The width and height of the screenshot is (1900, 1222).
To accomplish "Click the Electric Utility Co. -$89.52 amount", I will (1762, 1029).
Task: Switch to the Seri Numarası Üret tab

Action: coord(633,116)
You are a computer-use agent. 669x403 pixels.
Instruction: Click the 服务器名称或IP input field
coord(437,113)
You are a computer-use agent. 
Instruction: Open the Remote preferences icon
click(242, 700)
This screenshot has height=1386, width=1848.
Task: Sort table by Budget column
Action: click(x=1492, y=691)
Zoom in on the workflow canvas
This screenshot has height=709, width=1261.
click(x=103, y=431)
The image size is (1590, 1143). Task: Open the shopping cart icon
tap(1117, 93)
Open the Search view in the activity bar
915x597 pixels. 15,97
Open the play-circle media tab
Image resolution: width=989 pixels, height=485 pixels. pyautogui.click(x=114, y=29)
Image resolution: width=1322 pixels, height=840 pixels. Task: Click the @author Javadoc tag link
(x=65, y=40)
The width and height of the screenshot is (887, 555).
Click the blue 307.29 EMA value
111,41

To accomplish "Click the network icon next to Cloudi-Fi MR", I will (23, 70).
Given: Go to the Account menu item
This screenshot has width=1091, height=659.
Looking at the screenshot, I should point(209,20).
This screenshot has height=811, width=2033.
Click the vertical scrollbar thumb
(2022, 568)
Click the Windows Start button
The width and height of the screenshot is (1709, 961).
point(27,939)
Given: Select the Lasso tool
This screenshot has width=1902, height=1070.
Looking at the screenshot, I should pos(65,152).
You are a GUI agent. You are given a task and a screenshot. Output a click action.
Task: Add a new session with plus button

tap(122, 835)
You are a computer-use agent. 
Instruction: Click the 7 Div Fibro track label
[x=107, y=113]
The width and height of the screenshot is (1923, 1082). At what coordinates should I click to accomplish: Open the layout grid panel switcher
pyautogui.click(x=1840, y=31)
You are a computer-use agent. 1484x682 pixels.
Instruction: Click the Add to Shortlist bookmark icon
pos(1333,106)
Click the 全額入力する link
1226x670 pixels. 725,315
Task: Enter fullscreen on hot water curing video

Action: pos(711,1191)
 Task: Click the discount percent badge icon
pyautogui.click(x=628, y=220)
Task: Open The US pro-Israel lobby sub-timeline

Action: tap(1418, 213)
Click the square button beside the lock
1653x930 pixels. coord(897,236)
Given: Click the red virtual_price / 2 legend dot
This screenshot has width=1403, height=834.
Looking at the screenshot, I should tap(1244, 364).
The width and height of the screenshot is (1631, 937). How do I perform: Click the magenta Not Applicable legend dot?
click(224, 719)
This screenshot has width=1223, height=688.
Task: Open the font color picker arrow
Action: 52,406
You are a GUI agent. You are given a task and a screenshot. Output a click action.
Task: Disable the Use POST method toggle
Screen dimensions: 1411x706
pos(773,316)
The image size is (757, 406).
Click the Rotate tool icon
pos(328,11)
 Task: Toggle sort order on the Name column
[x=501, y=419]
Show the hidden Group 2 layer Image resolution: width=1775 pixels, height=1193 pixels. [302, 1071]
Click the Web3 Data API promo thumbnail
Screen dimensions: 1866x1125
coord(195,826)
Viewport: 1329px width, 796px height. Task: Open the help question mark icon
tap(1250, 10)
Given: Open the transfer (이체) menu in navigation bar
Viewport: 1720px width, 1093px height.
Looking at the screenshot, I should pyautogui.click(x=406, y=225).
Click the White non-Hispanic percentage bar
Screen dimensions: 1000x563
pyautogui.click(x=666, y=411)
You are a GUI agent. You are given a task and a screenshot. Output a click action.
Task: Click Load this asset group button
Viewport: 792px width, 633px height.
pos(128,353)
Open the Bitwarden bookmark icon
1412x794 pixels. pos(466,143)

────────────────

● **TASK DIRECTIONS**:
All of the records above should be given again exactly as written.

● **RESPONSE FOR THIS EXERCISE**:
The width and height of the screenshot is (1900, 1222).
To accomplish "Click the Electric Utility Co. -$89.52 amount", I will (1762, 1029).
Task: Switch to the Seri Numarası Üret tab

Action: coord(633,116)
You are a computer-use agent. 669x403 pixels.
Instruction: Click the 服务器名称或IP input field
coord(437,113)
You are a computer-use agent. 
Instruction: Open the Remote preferences icon
click(242, 700)
This screenshot has height=1386, width=1848.
Task: Sort table by Budget column
Action: click(x=1492, y=691)
Zoom in on the workflow canvas
This screenshot has height=709, width=1261.
click(x=103, y=431)
The image size is (1590, 1143). Task: Open the shopping cart icon
tap(1117, 93)
Open the Search view in the activity bar
915x597 pixels. 15,97
Open the play-circle media tab
Image resolution: width=989 pixels, height=485 pixels. pyautogui.click(x=114, y=29)
Image resolution: width=1322 pixels, height=840 pixels. Task: Click the @author Javadoc tag link
(x=65, y=40)
The width and height of the screenshot is (887, 555).
Click the blue 307.29 EMA value
111,41

To accomplish "Click the network icon next to Cloudi-Fi MR", I will (23, 70).
Given: Go to the Account menu item
This screenshot has width=1091, height=659.
Looking at the screenshot, I should point(209,20).
This screenshot has height=811, width=2033.
Click the vertical scrollbar thumb
(2022, 568)
Click the Windows Start button
The width and height of the screenshot is (1709, 961).
point(27,939)
Given: Select the Lasso tool
This screenshot has width=1902, height=1070.
Looking at the screenshot, I should pos(65,152).
You are a GUI agent. You are given a task and a screenshot. Output a click action.
Task: Add a new session with plus button

tap(122, 835)
You are a computer-use agent. 
Instruction: Click the 7 Div Fibro track label
[x=107, y=113]
The width and height of the screenshot is (1923, 1082). At what coordinates should I click to accomplish: Open the layout grid panel switcher
pyautogui.click(x=1840, y=31)
You are a computer-use agent. 1484x682 pixels.
Instruction: Click the Add to Shortlist bookmark icon
pos(1333,106)
Click the 全額入力する link
1226x670 pixels. 725,315
Task: Enter fullscreen on hot water curing video

Action: pos(711,1191)
 Task: Click the discount percent badge icon
pyautogui.click(x=628, y=220)
Task: Open The US pro-Israel lobby sub-timeline

Action: tap(1418, 213)
Click the square button beside the lock
1653x930 pixels. coord(897,236)
Given: Click the red virtual_price / 2 legend dot
This screenshot has width=1403, height=834.
Looking at the screenshot, I should tap(1244, 364).
The width and height of the screenshot is (1631, 937). How do I perform: Click the magenta Not Applicable legend dot?
click(224, 719)
This screenshot has width=1223, height=688.
Task: Open the font color picker arrow
Action: 52,406
You are a GUI agent. You are given a task and a screenshot. Output a click action.
Task: Disable the Use POST method toggle
Screen dimensions: 1411x706
pos(773,316)
The image size is (757, 406).
Click the Rotate tool icon
pos(328,11)
 Task: Toggle sort order on the Name column
[x=501, y=419]
Show the hidden Group 2 layer Image resolution: width=1775 pixels, height=1193 pixels. [302, 1071]
Click the Web3 Data API promo thumbnail
Screen dimensions: 1866x1125
coord(195,826)
Viewport: 1329px width, 796px height. Task: Open the help question mark icon
tap(1250, 10)
Given: Open the transfer (이체) menu in navigation bar
Viewport: 1720px width, 1093px height.
Looking at the screenshot, I should pyautogui.click(x=406, y=225).
Click the White non-Hispanic percentage bar
Screen dimensions: 1000x563
pyautogui.click(x=666, y=411)
You are a GUI agent. You are given a task and a screenshot. Output a click action.
Task: Click Load this asset group button
Viewport: 792px width, 633px height.
pos(128,353)
Open the Bitwarden bookmark icon
1412x794 pixels. pos(466,143)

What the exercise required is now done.